SOURCE INFORMATION:
= = =

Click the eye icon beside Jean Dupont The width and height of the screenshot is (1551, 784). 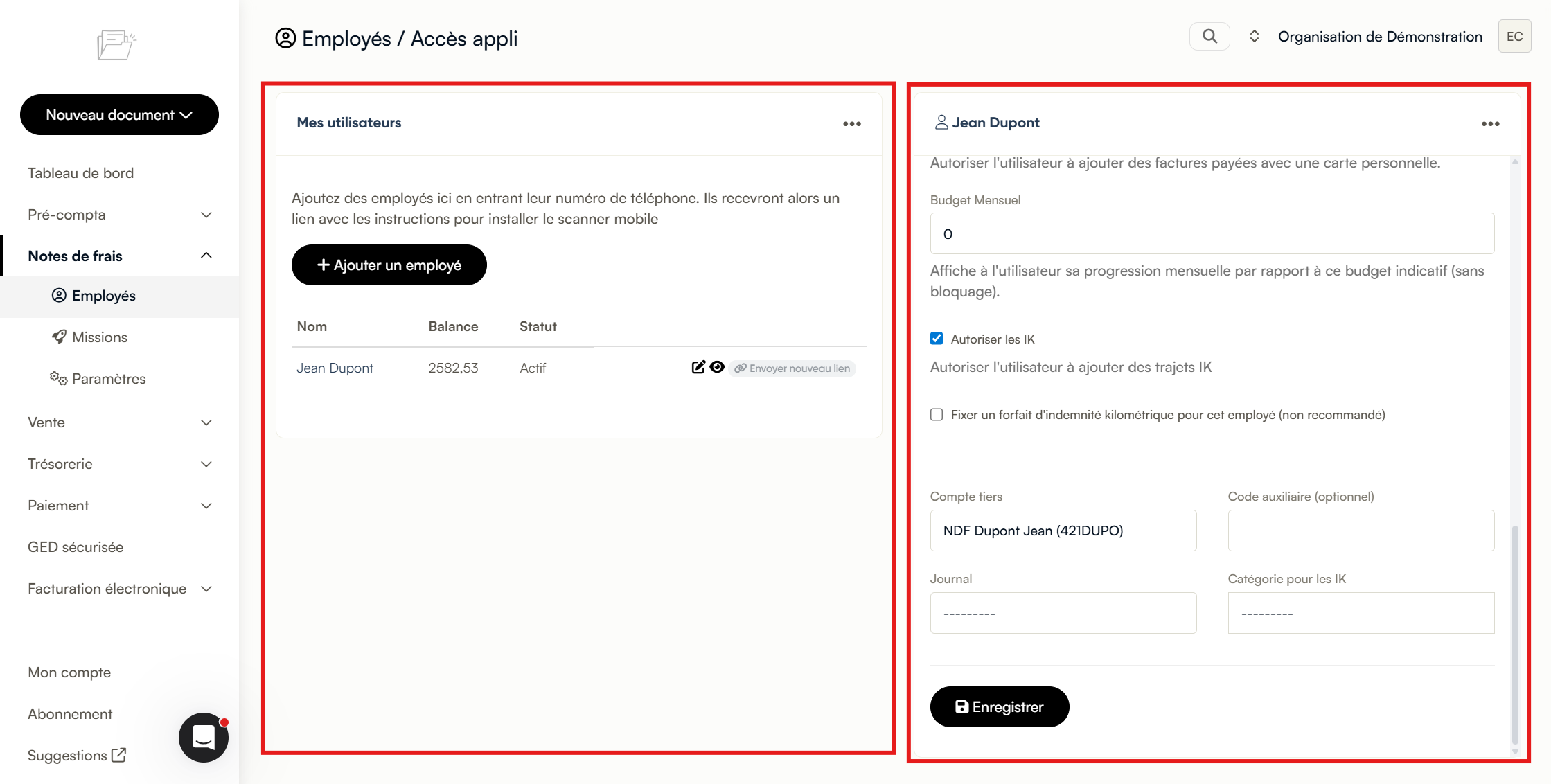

= = =

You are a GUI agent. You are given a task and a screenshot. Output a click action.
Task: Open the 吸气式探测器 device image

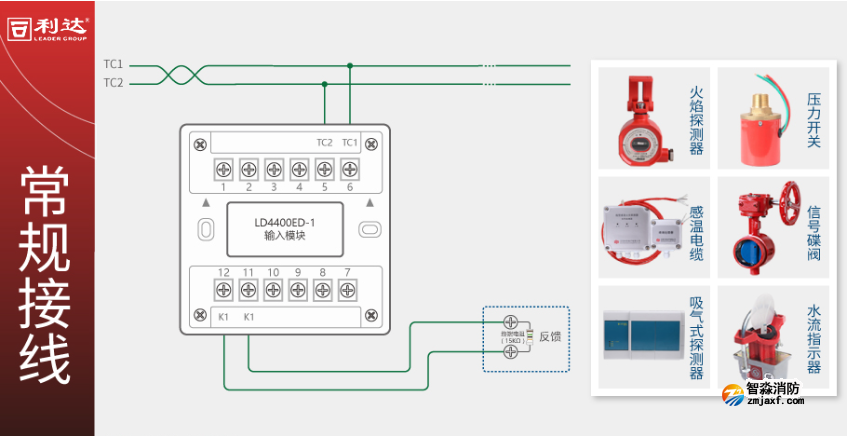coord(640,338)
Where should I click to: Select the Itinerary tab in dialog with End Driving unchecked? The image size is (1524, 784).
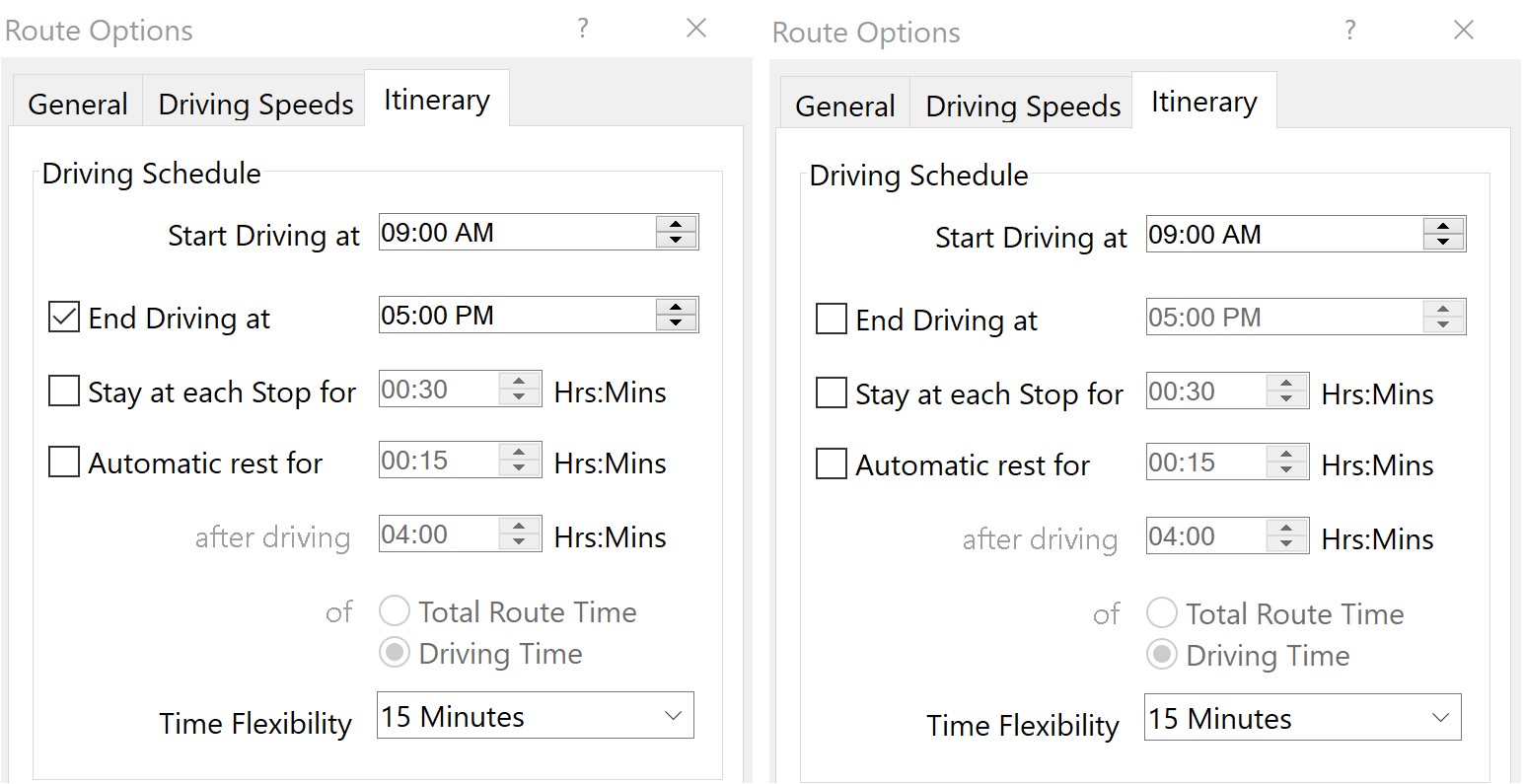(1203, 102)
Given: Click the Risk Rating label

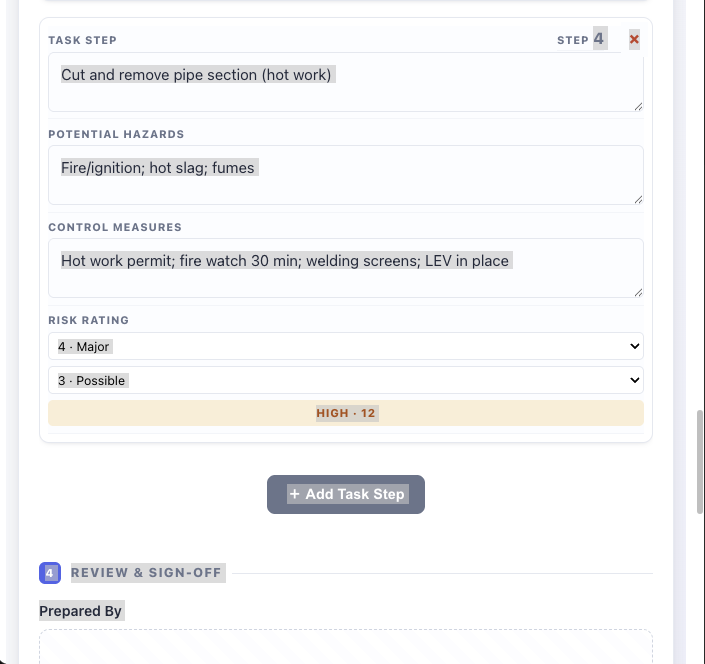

= = =

WHAT TO WORK ON: Only one stretch of the data is wanted: write out exactly the lines from the one holding "Where should I" through the one holding "Given: Click the Risk Rating label", both included, without the pictures.

THE ANSWER:
Where should I click to: Select the Itinerary tab in dialog with End Driving unchecked? The image size is (1524, 784).
(1203, 102)
Given: Click the Risk Rating label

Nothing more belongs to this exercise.